The features that you can buy, called “mods” on the site, are in Macromedia Flash. I wonder if the site will also support and sell mods created the graphics tools Microsoft is developing to compete with Flash; that may be an interesting test of Wallop’s independence.

You can also upload music from your PC, so buddies and others can sample your exquisite selections.


The vast empty area on the left is my Wallop buddy list. The thumbnails on the right are users outside my network.

Home pages have a little atom symbol you can click to see who is in a user’s network. I have no one in my network, but the PR person who invited me appeared in a sort of exosphere dividing me from the space where the other Wallopers reside and connect to each other. I could click and drag her icon into my network, but it didn’t look right for my only friend to be a flak.

Outside my network I found the profiles of the former Microsofties running the San Francisco-based venture, but I wasn’t sure if I was getting the full picture or just an edited sample of how they’re using the site.

Wallop CEO Karl Jacobs describes himself as CEO, a kiteboarder and soon-to -be father. He also mentioned on his blog that he’s souping up a black Dodge Viper that he hopes to give 1,200 horsepower. To Wallop the Google guys’ Tesla Roadsters, perhaps?

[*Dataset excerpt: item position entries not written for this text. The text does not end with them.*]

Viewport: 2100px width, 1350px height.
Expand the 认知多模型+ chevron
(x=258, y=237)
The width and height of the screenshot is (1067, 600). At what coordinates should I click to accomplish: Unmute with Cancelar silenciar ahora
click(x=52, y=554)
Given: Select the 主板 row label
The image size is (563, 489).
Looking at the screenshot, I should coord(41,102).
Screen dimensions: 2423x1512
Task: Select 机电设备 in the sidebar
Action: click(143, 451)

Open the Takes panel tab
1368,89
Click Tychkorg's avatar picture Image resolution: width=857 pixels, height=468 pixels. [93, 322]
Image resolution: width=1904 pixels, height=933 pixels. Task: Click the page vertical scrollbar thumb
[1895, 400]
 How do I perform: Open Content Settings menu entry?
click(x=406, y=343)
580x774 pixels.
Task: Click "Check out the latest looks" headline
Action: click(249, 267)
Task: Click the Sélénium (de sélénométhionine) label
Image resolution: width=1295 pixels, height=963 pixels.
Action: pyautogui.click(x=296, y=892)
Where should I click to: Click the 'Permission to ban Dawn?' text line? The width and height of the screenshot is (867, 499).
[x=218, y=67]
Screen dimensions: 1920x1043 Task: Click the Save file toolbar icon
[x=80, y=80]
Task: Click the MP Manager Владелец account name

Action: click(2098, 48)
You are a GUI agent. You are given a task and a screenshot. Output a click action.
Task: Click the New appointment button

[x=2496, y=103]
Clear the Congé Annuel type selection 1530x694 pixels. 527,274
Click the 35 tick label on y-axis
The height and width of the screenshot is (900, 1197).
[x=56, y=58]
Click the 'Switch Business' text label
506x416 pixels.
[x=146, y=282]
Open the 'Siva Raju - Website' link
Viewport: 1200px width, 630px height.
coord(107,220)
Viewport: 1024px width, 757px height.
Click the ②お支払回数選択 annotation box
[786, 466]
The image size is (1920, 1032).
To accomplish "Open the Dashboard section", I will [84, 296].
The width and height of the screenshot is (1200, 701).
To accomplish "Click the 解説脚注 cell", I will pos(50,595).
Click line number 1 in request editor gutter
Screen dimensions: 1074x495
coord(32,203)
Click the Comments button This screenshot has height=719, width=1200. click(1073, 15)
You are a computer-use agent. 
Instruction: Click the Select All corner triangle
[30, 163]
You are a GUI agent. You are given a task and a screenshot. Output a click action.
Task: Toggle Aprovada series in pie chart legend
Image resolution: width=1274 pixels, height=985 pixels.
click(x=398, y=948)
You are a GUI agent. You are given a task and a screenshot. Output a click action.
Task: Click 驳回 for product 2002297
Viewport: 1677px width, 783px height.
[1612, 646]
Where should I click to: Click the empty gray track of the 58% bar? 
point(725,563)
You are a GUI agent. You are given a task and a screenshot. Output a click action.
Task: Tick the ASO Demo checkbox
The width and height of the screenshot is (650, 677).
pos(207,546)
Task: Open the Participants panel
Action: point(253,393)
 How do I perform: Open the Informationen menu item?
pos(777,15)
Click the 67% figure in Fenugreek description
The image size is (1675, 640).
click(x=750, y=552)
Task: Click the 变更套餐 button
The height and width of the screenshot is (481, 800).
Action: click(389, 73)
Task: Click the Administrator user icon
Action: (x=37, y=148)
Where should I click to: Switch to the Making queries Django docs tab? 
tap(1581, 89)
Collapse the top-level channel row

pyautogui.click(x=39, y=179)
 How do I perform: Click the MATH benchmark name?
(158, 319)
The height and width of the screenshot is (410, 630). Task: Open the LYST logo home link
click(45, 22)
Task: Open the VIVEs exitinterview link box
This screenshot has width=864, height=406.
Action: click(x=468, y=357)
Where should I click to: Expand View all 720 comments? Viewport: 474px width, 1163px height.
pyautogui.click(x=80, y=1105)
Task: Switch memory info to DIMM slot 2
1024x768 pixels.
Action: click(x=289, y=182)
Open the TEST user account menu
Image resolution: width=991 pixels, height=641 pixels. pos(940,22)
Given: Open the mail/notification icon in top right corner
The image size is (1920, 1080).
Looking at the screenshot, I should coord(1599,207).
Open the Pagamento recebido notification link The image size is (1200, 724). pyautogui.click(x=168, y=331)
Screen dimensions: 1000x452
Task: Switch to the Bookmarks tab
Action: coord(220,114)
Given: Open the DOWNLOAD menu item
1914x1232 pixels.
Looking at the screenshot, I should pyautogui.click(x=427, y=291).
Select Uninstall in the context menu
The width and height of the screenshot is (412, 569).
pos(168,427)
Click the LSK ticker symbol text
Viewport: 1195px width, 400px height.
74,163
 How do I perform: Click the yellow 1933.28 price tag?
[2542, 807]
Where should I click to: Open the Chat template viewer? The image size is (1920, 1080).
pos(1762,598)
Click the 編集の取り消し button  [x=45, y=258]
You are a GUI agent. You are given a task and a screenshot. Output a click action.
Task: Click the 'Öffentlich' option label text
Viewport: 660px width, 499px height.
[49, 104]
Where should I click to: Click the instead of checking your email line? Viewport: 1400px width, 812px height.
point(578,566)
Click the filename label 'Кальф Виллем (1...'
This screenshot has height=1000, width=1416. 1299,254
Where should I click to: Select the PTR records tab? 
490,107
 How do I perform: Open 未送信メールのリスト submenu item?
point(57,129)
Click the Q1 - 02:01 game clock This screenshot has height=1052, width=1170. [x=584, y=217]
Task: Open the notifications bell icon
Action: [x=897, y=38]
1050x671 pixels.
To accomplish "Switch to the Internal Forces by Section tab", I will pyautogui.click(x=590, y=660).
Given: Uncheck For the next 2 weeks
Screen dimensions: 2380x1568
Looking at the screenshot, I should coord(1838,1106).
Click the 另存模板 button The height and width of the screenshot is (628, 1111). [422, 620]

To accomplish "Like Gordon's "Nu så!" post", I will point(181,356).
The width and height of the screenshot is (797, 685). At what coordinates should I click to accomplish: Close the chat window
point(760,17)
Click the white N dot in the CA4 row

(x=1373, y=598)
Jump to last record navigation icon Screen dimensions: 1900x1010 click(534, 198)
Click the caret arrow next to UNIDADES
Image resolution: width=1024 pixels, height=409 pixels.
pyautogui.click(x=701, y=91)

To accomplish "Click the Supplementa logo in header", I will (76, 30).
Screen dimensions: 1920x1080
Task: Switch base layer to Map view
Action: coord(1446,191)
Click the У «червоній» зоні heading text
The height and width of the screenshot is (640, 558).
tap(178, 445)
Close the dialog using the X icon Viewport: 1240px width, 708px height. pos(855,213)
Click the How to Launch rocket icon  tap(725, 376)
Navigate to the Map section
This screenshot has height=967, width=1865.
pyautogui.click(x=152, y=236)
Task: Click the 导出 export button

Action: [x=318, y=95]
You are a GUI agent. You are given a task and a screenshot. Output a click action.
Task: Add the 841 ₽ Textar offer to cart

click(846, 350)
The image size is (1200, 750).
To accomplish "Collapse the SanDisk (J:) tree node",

One of Jacobs’ network buddies is a guy named Sean, who may be Sean Kelly, the former Microsoft Research developert who developed Wallop and now works as the fledgling company’s chief technology officer. Items on his blog included a photo from an Australian beach and a YouTube music video.

I wonder if Wallop’s marketplace will enable people to buy and sell video clips. User-generated video sites haven’t figured out a good way to monetize content yet, but it may be easier to do within a network where users are registered for one-click micropayments.

The site had a long pause when I moved around or clicked things, but it’s still in test mode and probably busy today with all the other reporters poking around the lobby.